SET PROBLEM.
Give back, word for word, the lines of the material that start with the one containing "Click the word" and run through the one containing "Select the 'Mindfulness". Return only those lines.

(Rows from a screen grounding dataset)
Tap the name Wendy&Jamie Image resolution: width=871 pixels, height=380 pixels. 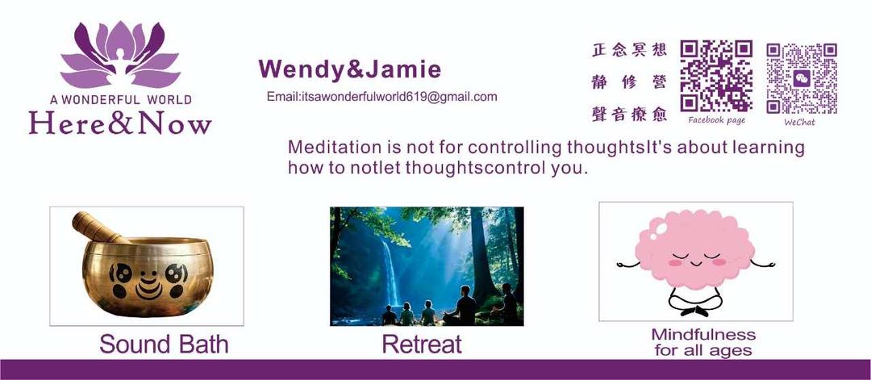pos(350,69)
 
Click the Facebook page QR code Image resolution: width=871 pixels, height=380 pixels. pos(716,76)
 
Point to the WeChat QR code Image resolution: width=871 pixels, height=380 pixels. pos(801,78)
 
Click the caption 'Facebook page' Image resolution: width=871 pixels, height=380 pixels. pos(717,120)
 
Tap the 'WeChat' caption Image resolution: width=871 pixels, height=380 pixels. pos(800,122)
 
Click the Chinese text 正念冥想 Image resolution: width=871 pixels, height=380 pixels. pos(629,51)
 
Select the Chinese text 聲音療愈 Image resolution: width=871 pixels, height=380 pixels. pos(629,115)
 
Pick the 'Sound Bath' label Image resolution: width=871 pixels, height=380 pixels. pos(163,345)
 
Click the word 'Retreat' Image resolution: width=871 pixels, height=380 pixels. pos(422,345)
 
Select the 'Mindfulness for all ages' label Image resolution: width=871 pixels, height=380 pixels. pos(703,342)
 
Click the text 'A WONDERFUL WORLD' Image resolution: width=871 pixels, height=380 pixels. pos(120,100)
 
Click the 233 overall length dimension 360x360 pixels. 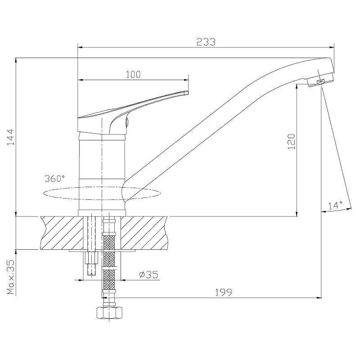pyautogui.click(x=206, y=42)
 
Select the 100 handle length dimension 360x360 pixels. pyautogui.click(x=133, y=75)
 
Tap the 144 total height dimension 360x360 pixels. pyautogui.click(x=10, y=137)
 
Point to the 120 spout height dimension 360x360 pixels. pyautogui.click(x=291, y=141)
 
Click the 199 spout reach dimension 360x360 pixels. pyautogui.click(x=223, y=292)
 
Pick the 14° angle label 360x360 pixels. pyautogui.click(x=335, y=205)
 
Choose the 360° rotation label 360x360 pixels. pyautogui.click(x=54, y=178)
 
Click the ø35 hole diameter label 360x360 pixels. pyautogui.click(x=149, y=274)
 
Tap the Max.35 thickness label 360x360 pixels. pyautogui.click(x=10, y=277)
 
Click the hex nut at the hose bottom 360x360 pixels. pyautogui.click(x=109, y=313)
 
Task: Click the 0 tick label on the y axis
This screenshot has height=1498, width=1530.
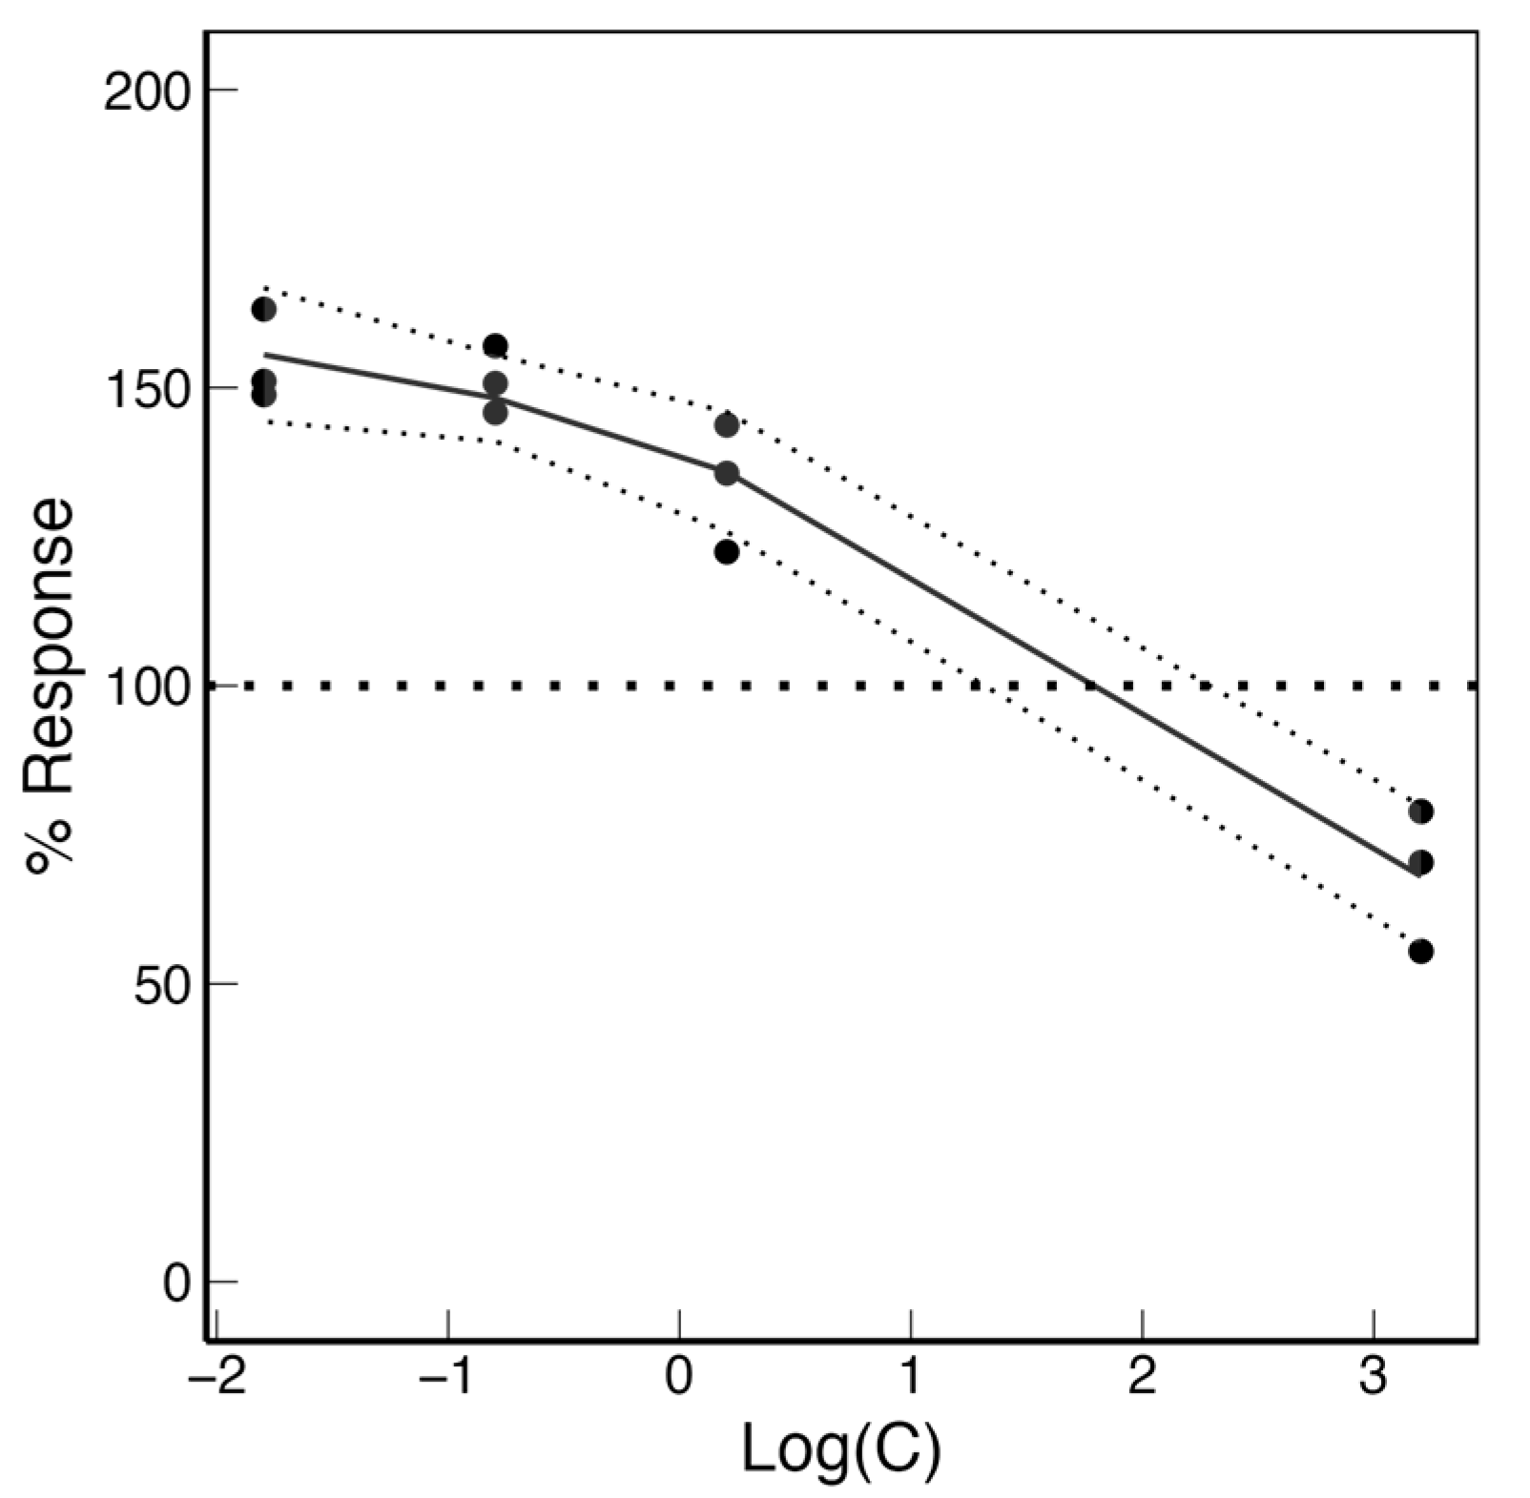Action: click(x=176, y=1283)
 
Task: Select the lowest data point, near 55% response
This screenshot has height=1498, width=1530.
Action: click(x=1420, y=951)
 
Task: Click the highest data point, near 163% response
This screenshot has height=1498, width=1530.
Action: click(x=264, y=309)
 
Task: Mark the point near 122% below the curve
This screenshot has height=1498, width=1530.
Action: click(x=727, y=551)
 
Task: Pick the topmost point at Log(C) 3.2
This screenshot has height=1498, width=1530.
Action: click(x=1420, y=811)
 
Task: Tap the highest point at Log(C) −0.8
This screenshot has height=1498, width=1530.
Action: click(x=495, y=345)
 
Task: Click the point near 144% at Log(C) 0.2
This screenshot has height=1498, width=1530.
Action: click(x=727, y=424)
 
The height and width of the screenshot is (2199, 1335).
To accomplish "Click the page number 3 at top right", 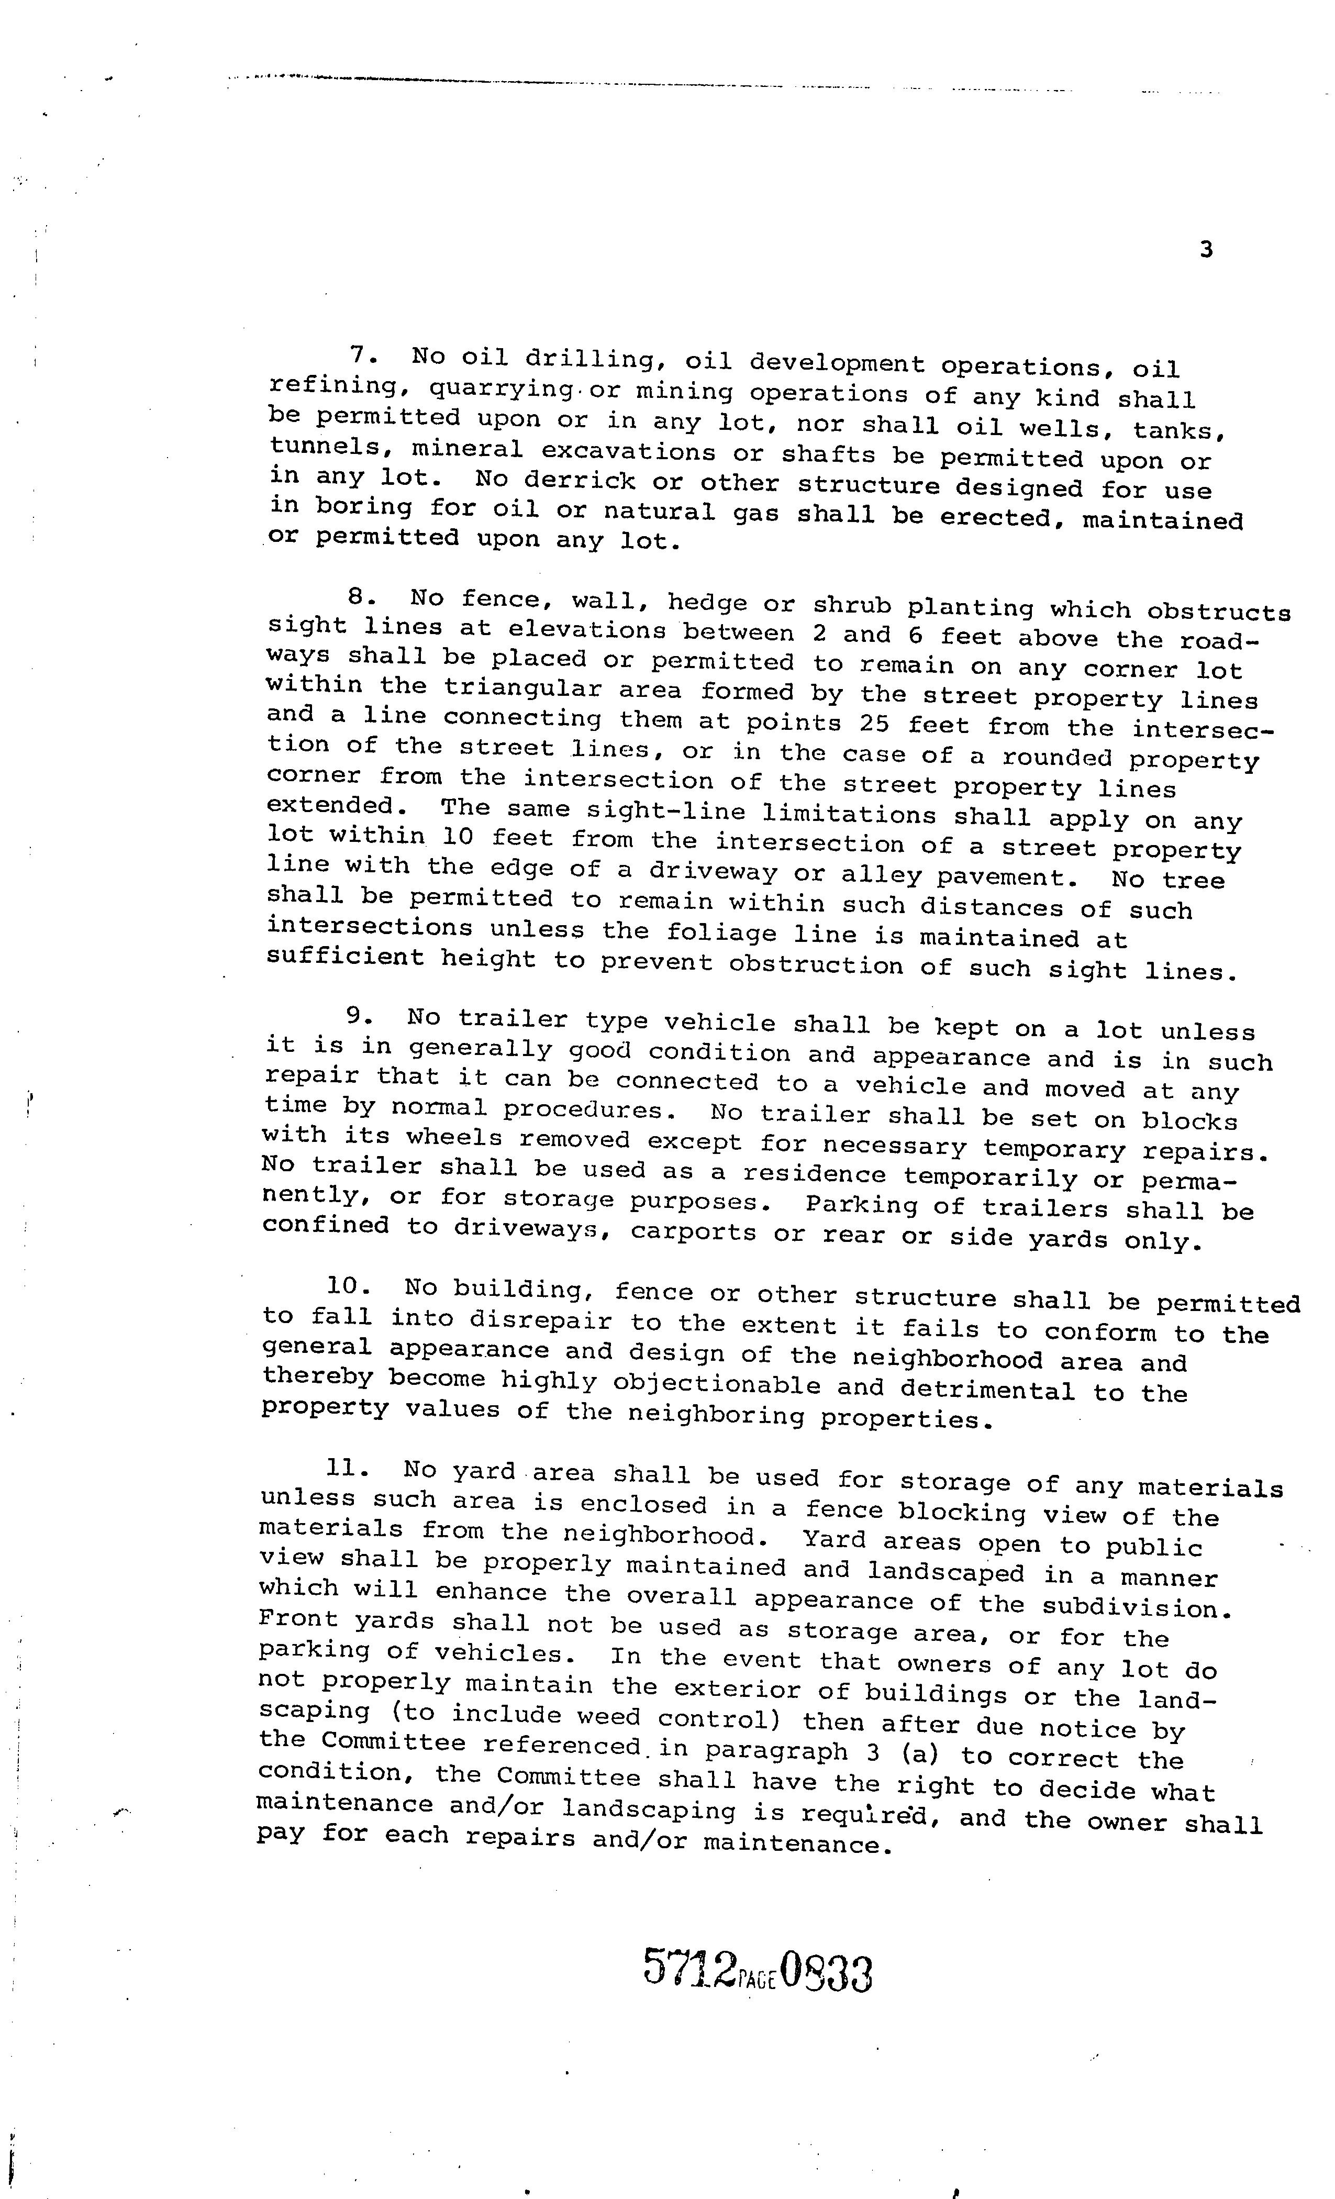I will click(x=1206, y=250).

RESULT OF THE TASK.
Click the word 'Retreat' Image resolution: width=871 pixels, height=380 pixels. pos(422,345)
 
Select the 'Mindfulness for all ages' label Image resolution: width=871 pixels, height=380 pixels. pos(703,342)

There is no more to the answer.